» **PROBLEM STATEMENT**
Return every line in the entries below where the word "dropdown" shows up.
----
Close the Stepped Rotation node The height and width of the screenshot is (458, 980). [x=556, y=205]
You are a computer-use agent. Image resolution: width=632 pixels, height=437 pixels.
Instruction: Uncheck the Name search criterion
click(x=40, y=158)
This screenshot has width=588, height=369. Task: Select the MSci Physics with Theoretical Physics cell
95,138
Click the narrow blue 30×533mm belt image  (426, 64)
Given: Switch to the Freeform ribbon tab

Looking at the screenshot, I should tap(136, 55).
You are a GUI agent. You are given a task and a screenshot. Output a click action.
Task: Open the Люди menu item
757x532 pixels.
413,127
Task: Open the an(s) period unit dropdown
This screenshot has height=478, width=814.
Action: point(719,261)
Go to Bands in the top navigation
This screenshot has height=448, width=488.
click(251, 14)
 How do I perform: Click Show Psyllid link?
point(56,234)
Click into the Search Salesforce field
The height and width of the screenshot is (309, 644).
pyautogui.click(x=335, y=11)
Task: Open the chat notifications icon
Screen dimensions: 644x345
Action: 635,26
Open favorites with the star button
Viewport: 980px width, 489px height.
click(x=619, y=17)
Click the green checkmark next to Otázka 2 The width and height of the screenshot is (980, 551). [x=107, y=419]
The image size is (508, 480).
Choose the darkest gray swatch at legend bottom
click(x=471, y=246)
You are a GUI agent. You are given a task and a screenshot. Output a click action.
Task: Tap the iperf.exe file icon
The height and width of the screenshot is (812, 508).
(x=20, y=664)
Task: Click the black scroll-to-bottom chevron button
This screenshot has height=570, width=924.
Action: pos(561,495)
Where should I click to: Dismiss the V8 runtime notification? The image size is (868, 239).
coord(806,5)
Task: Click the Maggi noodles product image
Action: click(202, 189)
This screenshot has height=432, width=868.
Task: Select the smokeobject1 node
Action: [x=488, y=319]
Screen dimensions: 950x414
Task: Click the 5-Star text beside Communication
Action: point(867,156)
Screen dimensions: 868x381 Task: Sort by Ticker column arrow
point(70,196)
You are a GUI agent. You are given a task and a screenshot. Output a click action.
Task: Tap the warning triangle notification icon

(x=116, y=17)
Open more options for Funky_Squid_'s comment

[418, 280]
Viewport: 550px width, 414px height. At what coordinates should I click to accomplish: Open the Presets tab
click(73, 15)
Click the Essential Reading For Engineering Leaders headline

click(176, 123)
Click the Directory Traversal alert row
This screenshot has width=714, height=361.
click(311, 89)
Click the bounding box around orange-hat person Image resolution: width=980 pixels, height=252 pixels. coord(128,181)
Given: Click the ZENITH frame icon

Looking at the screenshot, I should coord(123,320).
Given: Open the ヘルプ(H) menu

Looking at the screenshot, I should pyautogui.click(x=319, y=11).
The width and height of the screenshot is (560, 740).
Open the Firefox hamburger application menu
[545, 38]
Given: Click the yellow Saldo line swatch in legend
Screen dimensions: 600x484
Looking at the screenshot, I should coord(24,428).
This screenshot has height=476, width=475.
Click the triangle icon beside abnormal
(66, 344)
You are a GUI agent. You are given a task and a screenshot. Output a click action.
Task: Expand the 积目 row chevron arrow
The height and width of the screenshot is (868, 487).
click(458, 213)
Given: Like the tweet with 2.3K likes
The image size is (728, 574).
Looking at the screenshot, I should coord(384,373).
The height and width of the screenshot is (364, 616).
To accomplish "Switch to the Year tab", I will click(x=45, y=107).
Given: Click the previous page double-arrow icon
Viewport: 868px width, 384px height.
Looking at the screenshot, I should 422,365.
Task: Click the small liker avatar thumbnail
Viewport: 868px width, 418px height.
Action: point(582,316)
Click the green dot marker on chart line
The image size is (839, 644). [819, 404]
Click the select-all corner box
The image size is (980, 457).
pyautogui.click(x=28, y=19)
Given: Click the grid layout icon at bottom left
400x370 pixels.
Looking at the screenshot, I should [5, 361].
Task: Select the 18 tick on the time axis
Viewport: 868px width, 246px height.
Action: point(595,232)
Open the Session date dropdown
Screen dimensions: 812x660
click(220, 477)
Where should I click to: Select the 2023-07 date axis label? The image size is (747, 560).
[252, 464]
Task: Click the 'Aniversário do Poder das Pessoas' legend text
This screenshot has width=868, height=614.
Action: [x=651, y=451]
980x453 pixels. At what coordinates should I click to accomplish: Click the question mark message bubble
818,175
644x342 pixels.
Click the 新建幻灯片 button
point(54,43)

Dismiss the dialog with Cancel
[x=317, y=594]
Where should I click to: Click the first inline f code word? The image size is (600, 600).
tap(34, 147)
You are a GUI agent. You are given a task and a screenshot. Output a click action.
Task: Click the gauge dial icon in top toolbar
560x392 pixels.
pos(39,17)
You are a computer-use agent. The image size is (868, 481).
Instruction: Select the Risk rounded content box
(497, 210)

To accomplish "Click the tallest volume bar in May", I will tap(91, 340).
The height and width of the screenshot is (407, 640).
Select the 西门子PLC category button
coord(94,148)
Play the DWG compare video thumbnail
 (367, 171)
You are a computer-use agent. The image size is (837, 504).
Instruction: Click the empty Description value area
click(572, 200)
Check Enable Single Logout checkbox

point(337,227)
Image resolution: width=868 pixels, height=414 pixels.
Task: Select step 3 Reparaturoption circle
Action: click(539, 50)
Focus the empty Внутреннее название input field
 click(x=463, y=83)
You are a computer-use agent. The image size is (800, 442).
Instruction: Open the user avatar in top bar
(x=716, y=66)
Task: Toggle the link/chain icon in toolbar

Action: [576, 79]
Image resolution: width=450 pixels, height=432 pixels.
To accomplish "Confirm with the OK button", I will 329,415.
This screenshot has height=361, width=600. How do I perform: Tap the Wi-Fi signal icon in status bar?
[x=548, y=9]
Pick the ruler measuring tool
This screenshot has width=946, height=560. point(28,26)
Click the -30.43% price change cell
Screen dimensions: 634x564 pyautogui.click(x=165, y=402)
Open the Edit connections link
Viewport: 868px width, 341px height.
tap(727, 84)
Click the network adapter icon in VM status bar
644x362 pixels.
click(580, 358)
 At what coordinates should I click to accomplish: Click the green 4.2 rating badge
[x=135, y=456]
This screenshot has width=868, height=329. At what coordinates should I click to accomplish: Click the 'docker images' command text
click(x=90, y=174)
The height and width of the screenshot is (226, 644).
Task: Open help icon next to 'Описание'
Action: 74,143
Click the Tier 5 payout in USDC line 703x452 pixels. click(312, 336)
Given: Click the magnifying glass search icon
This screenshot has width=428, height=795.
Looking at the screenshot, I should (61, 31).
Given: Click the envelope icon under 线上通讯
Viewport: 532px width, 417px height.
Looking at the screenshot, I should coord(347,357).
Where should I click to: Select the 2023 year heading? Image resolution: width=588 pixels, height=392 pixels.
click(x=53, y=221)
----
» **OUTPUT OF THE TASK**
Task: Open the an(s) period unit dropdown
Open the Session date dropdown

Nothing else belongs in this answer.